Marianne et moi faisons nos préparatifs pour partir vers le sud. Sud de la France? Espagne? Italie? Rien n’est encore décidé. Nous verrons bien. Sans doute, le choix se fera au dernier moment, au moment du départ, au moment d’embrasser Rose et son jardin de printemps. Nous partirons toutes les deux en voiture, sans Rose qui restera à la maison, avec seulement nos bagages et une petite toile de tente au cas où nous ne trouverions pas d’hébergement pour la nuit. Notre souhait est de dormir à l’hôtel ou en chambre d’hôte, mais surtout de trouver du soleil dans la journée, ce qui n’est pas certain, étant données les prévisions météo.

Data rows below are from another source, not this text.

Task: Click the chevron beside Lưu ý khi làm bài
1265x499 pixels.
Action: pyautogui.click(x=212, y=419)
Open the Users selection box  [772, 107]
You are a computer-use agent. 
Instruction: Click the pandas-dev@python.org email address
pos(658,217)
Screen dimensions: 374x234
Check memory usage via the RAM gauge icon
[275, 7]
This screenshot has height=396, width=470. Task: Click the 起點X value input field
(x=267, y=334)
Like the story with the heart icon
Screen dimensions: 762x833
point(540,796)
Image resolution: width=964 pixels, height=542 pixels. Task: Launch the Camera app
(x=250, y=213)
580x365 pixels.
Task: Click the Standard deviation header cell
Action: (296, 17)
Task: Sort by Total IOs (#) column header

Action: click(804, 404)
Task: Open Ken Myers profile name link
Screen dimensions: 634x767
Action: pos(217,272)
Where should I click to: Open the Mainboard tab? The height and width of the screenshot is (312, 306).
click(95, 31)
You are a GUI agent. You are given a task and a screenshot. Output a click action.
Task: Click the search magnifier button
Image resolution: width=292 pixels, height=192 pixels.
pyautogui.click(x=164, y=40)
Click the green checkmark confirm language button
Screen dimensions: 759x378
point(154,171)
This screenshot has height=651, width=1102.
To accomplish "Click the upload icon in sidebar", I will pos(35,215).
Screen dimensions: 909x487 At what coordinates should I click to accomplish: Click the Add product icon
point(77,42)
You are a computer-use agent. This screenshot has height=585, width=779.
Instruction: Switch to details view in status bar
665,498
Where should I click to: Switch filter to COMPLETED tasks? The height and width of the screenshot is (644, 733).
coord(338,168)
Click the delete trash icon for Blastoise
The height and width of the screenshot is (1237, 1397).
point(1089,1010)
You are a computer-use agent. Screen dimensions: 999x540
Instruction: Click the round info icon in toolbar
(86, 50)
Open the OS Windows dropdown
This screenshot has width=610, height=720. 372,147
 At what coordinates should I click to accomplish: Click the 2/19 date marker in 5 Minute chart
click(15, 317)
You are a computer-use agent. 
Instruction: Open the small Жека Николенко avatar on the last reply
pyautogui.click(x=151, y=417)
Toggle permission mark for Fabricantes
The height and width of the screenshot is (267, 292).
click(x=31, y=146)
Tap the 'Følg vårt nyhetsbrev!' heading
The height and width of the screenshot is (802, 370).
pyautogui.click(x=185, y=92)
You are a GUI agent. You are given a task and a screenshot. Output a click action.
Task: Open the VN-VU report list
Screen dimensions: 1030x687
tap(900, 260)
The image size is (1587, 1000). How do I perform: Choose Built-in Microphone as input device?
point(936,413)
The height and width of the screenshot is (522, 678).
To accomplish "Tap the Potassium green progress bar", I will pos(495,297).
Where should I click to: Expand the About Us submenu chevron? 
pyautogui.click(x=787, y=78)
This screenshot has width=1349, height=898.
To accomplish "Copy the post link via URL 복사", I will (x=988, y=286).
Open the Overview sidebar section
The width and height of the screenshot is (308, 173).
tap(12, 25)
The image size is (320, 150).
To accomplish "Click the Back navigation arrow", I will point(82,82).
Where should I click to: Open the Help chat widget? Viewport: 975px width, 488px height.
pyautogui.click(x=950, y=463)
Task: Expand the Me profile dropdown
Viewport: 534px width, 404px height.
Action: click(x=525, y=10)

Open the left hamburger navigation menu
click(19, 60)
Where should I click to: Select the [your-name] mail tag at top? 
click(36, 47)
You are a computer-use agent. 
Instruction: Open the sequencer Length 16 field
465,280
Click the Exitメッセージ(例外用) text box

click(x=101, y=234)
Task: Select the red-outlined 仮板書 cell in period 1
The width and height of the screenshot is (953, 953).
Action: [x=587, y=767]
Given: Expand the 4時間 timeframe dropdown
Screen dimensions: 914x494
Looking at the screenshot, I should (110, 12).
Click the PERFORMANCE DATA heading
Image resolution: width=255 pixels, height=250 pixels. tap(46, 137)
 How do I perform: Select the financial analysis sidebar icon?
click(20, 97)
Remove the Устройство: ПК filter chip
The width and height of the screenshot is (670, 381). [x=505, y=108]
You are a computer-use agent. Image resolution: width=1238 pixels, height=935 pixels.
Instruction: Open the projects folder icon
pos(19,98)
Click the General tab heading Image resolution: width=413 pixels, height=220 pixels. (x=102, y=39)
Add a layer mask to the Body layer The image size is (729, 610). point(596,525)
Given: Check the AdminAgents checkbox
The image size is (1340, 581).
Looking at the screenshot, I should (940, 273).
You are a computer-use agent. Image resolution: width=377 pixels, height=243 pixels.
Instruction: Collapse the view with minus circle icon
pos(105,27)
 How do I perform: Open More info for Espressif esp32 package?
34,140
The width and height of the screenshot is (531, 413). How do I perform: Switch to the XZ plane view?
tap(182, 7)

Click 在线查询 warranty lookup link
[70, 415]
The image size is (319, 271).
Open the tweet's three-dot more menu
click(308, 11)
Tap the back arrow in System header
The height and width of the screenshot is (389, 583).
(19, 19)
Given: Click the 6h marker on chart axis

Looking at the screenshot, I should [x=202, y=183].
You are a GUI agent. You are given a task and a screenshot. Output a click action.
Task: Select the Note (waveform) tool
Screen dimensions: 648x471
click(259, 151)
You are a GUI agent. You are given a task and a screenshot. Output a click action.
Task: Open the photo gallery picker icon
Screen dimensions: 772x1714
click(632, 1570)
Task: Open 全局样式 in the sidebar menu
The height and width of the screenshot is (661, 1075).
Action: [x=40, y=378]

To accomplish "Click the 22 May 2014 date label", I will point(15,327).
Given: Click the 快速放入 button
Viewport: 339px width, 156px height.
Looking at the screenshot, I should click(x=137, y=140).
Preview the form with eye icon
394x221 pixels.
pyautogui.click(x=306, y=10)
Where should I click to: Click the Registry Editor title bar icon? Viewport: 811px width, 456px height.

Nous aimerions trouver aussi des petits coins charmants et pittoresques, au fond de vallées brumeuses mais ensoleillées, pour nous exhiber et nous aimer en secret, jusqu’au fond de nos yeux qui ne se fermeront pas à nos désirs, et si possible, le soir et la nuit, trouver des villes turbulentes avec des gares, des fleuves, des foules, de la hâte et des monuments avec des sphinges qui bougent.

(Par un fleuve emportée...)

samedi 19 avril 2014

Le wavy

Le wavy c’est la vie
Le mien je le fais
En me faisant des tresses
Ou des torsades très souples
Que je gaine avec un léger coiffant sec
Une laque par exemple
Puis je me mets au lit avec ma mie

Et la nuit fait le reste

(Par un fleuve emportée...)

vendredi 18 avril 2014

Dieu provocateur

La tentation de Saint Antoine (1897) - Lovis Corinth (1858-1925)
 Il est question de changer le "Notre Père". Désormais nous abandonnerons "Ne nous soumets pas à la tentation" et nous le remplacerons par "Ne nous laisse pas entrer en tentation".

 Le changement a son importance. Comme on peut le voir, l'ancienne formulation laisse entendre que Dieu est un gros tentateur qui provoque le croyant, alors que la nouvelle laisse beaucoup plus de place au libre arbitre de l'être humain qui, ainsi, a tout le loisir de choisir entre le bien et le mal.

jeudi 17 avril 2014

A la dérive dans l'espace du tableau

Paysage avec le lac d'Albano (1637-38) - Claude Lorrain (1600-1682)

 C'est à Rome que Claude Lorrain exerça la plus grande part de son activité de peintre. Bien qu’inspirés par la campagne romaine, ses paysages sont plus imaginaires que réels. Ils offrent une vision poétique et idéalisée qui me plaît beaucoup, car ils sont baignés dans une lumière extraordinaire dont, me semble-t-il, la restitution était la préoccupation majeure du peintre. De même, les scènes où apparaissent ses personnages, souvent de bien petites dimensions, ne sont que des prétextes mythologiques ou bibliques pour l’exploration d’un espace infini.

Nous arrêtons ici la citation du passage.